Ressentiment gegen das liberale westliche Gesellschaftsmodell
Antiamerikanismus ist oft verbunden mit Ressentiments gegen das liberale westliche Gesellschaftsmodell. Die USA werden dabei als Symbol für dieses liberale, kapitalistische Gesellschaftsmodell gesehen, dieser Mischung aus Marktwirtschaft und weitgehenden persönlichen Freiheiten.
In diesen Ressentiments treffen sich radikal rechte und radikal linke Kräfte in ihren Weltbildern an einem gemeinsamen Punkt. Sie unterscheiden sich allerdings in den Inhalten ihres Antiamerikanismus.
Antiamerikanismus im rechten Spektrum
Der Antiamerikanismus von Rechtsextremen ist eng verknüpft mit Antisemitismus und Globalisierungsfeindlichkeit. Sie halten die USA für ein „Werkzeug“ des Judentums und die Globalisierung gilt ihnen als Instrument, um die Weltherrschaft zu erlangen. Den vermeintlichen Werteverfall in Deutschland, den angeblichen Niedergang der deutschen Sprache oder auch Drogensucht und Kriminalität lasten sie allesamt den USA an.
Für gegenwärtige Neonazis sind die USA ein Hort des Bösen. Die Ursache für diese Ansicht sehen sie in der US-Rolle bei der Niederschlagung des Nationalsozialismus.

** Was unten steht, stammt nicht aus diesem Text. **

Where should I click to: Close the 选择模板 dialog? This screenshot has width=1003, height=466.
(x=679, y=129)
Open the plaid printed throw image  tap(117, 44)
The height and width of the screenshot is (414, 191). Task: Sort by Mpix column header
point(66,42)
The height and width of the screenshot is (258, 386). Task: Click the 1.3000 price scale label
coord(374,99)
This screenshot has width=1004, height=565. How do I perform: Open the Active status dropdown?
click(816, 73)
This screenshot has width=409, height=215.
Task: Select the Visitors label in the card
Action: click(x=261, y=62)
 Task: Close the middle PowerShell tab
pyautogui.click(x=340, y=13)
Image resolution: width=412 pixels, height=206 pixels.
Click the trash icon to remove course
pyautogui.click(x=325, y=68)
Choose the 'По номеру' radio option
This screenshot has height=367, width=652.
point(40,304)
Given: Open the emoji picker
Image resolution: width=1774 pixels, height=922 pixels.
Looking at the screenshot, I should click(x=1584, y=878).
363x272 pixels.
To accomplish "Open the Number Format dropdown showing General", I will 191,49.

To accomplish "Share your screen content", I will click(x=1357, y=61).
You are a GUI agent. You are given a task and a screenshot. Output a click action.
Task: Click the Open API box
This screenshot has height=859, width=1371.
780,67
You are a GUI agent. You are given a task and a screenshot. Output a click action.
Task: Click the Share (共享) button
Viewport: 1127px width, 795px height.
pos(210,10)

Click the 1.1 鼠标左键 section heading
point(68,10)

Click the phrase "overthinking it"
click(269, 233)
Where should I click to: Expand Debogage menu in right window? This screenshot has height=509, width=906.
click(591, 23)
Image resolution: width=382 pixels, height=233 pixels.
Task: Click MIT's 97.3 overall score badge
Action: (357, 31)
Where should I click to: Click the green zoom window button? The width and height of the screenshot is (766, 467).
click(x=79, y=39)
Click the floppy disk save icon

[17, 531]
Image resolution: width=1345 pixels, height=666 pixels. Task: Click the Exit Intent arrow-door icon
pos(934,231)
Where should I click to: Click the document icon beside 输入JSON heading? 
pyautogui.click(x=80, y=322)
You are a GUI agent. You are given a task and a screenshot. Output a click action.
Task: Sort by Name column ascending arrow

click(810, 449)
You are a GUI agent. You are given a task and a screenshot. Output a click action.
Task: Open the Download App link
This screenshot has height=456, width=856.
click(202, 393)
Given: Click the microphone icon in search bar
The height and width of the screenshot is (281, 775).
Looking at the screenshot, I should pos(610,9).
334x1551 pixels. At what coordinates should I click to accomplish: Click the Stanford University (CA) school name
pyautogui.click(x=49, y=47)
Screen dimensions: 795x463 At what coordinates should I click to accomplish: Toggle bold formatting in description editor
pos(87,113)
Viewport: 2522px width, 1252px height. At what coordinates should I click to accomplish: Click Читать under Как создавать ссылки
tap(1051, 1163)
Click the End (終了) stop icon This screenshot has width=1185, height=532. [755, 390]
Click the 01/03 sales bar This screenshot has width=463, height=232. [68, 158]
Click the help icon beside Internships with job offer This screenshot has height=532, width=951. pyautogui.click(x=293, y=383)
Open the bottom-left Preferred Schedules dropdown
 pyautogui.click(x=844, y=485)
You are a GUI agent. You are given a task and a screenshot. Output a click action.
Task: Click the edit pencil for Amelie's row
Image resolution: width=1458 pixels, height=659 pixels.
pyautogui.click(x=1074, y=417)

Die Nürnberger Kriegsverbrecherprozesse und die anschliessende Demokratisierung bzw. Liberalisierung Westdeutschlands gelten Neonazis als „Siegerjustiz“ und „Gehirnwäsche“. Die liberale, multikulturelle und pluralistische US-Gesellschaft widerspricht jedoch auch der völkischen Ideologie der Neonazis.
Reichsbürgerinnen und Reichsbürger behaupten, dass Deutschland kein souveräner Staat sei, sondern eine Gesellschaft mit beschränkter Haftung («BRD GmbH»). Sie halten alle staatlichen Organe der BRD deshalb für feindliche Marionetten der „eigentlichen Unterdrückungsmacht“ oder „der globalen Elite“. Daraus folgt ein Antiamerikanismus und nicht selten auch ein Antisemitismus. Denn schlussendlich kommt man, wenn man nach den angeblichen „Hintermännern“ oder „Drahtziehern“ dieser Macht fragt, fast immer bei den jüdischen Rothschilds oder „der Ostküste“ an, einer Umschreibung für die Eliten der USA und einer angeblich dort ansässigen jüdisch/zionistischen Lobby
Antiamerikanismus im linken Spektrum
Auch im linken Spektrum kommt es vor, dass Verschwörungstheorien genutzt werden, um den Zusammenhalt des eigenen Lagers zu stärken. Antiamerikanismus ist dabei ein gern genutztes Element und hat eine lange Tradition. Im Kern geht es dabei um eine verkürzte Kritik an Kapitalismus und Imperialismus, um ein Welterklärungsmodell, in dem die USA für alles Leid der Welt verantwortlich gemacht werden, während komplexere Analysen ausbleiben.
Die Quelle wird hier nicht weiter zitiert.